= The Adventure of the Deptford Horror =

Short story

"The Adventure of the Deptford Horror" is a Sherlock Holmes story by Adrian Conan Doyle, the youngest son of Sir Arthur Conan Doyle, the Sherlock Holmes creator. The story was published in the 1954 collection The Exploits of Sherlock Holmes. It was first published in Collier's on 18 September 1953, and was illustrated by Robert Fawcett in Collier's. The story was also included in the 1967 anthology Seventeen Steps to 221B.

== Plot ==
Holmes and Watson are called to a house in Deptford, due to the concerns of a young woman about her safety. Several of her relatives have died in the past few years of heart attacks. A relative who trains canaries also lives in the house.

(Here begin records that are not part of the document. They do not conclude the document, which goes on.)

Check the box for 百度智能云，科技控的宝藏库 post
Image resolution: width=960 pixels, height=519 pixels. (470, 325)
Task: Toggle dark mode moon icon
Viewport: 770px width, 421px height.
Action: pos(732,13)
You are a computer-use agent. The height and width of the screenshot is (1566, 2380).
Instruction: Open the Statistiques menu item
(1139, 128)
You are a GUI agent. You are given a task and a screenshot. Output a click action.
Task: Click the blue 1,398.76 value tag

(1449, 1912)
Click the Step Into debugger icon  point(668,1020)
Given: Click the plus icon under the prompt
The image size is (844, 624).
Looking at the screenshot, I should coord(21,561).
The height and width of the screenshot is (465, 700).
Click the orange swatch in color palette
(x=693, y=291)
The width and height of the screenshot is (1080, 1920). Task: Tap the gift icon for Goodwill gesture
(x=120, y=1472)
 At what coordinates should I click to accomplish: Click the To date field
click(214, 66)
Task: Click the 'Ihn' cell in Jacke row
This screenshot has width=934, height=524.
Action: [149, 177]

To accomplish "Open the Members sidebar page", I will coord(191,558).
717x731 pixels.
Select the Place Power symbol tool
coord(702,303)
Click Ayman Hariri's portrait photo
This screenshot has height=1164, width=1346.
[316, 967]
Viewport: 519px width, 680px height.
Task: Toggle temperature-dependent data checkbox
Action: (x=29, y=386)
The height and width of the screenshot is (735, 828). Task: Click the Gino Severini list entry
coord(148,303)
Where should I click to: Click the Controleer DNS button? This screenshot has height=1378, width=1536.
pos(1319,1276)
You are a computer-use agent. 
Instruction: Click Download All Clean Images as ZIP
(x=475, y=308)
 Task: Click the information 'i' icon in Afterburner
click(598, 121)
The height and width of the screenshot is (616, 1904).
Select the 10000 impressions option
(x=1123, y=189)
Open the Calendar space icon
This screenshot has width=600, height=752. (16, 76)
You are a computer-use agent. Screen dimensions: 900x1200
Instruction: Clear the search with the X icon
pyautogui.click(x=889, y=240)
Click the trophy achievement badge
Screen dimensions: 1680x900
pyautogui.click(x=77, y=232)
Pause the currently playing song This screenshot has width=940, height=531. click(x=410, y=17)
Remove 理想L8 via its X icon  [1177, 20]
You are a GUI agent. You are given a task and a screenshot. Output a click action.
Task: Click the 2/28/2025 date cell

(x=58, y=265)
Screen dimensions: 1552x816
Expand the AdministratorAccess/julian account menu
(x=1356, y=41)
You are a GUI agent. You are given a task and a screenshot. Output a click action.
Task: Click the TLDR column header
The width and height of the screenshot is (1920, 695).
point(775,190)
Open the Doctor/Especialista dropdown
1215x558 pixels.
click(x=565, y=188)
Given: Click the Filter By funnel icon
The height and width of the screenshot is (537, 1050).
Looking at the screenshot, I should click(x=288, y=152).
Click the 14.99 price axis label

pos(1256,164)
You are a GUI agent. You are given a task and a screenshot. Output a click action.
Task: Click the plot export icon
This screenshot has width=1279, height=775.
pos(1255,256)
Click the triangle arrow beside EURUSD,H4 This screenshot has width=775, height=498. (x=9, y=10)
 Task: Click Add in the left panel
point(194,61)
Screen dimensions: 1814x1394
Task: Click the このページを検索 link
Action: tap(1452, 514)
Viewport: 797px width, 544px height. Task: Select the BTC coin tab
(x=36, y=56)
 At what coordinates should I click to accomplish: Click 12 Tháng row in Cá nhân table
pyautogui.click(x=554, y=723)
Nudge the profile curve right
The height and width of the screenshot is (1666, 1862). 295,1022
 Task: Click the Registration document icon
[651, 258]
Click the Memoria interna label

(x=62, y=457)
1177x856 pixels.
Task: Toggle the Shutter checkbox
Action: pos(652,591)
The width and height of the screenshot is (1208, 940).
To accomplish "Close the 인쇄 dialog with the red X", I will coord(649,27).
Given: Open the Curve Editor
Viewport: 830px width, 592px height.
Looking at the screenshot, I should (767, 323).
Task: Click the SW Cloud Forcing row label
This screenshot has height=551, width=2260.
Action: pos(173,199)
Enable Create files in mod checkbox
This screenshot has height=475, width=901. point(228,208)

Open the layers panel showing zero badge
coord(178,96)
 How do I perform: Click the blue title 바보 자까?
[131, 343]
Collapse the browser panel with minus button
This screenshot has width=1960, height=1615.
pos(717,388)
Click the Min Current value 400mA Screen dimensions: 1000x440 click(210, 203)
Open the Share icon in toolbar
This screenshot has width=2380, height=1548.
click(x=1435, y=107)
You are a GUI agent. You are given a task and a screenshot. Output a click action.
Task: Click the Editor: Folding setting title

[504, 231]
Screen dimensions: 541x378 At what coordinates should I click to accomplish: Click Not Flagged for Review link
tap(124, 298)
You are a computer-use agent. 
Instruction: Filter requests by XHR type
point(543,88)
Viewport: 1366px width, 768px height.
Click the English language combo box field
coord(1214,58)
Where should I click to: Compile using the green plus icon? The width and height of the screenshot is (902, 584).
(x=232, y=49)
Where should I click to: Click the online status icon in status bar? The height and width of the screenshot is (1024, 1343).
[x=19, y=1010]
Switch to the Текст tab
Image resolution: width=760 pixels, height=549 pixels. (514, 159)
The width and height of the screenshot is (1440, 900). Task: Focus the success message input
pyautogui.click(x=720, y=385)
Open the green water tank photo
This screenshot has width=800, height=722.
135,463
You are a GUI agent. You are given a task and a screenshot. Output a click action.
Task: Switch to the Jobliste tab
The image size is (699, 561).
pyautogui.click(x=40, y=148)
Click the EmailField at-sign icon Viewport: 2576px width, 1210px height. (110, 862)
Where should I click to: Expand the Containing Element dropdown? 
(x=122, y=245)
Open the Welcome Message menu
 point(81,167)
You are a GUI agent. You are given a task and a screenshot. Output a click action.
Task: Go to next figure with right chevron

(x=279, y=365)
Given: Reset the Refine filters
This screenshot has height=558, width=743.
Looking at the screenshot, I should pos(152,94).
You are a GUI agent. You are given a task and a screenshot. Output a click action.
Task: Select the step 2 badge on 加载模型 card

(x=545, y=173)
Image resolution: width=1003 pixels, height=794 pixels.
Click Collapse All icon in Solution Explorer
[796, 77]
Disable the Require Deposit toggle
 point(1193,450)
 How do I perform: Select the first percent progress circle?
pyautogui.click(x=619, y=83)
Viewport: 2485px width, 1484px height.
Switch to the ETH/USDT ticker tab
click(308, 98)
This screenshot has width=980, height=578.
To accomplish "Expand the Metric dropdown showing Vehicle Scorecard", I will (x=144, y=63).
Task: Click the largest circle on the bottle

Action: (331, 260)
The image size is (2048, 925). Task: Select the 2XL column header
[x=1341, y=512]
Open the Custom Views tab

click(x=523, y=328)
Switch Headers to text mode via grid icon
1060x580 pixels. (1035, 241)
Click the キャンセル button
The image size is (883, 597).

Holmes is not able to detect anything amiss until he and Watson are en route home, but he suddenly solves the mystery and returns to Deptford to save the life of the young woman from a death by heart failure.

== Allusions ==
This apocryphal story was inspired by the mention in "The Adventure of Black Peter" of Holmes's "arrest of Wilson, the notorious canary-trainer, which removed a plague-spot from the East-End of London." In this story, Wilson is not arrested, but this discrepancy is explained as an error due to Dr Watson.